Altro caso è Bacteroides fragilis nella variante enterotossigena, capace di produrre una tossina che irrita la mucosa e può sostenere infiammazione cronica. Qui il messaggio pratico è semplice: non conta solo quali batteri ci sono, ma anche cosa producono e come dialogano con le cellule del colon.
Dieta, screening e test futuri sul microbiota
In Italia il tumore del colon retto resta una delle diagnosi oncologiche più rilevanti. I dati raccolti da AIOM sui tumori in Italia confermano il peso dello screening e della diagnosi precoce. Il test per la ricerca del sangue occulto nelle feci resta quindi uno strumento concreto, non una pratica da rimandare.
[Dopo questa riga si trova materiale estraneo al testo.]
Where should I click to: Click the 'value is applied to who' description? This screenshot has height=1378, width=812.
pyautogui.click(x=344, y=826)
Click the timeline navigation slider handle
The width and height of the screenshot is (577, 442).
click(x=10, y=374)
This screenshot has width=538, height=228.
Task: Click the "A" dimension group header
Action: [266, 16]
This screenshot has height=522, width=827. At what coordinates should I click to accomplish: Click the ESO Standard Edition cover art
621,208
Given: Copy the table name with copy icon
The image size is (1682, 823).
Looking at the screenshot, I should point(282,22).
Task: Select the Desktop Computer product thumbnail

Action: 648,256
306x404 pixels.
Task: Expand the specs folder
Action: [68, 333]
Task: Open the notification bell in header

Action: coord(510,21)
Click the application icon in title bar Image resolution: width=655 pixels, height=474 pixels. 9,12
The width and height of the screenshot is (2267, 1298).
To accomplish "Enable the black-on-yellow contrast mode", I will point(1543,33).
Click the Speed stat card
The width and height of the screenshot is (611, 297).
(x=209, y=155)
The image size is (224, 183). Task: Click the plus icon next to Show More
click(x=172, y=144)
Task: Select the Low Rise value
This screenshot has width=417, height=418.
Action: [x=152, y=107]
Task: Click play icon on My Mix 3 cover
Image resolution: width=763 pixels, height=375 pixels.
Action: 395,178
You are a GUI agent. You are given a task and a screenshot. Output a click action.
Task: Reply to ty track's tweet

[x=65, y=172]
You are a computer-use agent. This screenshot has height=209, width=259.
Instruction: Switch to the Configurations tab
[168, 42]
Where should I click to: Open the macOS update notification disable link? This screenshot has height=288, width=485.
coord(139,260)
La dieta entra nel quadro perché alcuni batteri trasformano le fibre in butirrato, un acido grasso a catena corta che aiuta le cellule del colon e contribuisce a tenere sotto controllo l’infiammazione. Per questo verdure, legumi, cereali integrali e frutta non sono un dettaglio da manuale: nutrono una parte utile dell’ecosistema intestinale. Anche il legame tra alimenti e intestino emerge nel caso dell’olio extravergine e microbiota.
La strada più interessante è la multi omica: analizzare insieme geni batterici, metabolismo, segnali immunitari e cambiamenti nelle cellule umane. In futuro, un test fecale potrebbe non cercare solo sangue occulto, ma anche firme microbiche legate al rischio. Prima servono studi ampi, popolazioni diverse e risultati ripetibili.
Per ora il messaggio utile non è comprare test del microbiota a caso. È proteggere lo screening, curare dieta e salute orale, e seguire la ricerca senza trasformarla in promessa. Se i batteri diventeranno davvero un bersaglio clinico, la prevenzione del colon potrebbe diventare molto più personalizzata.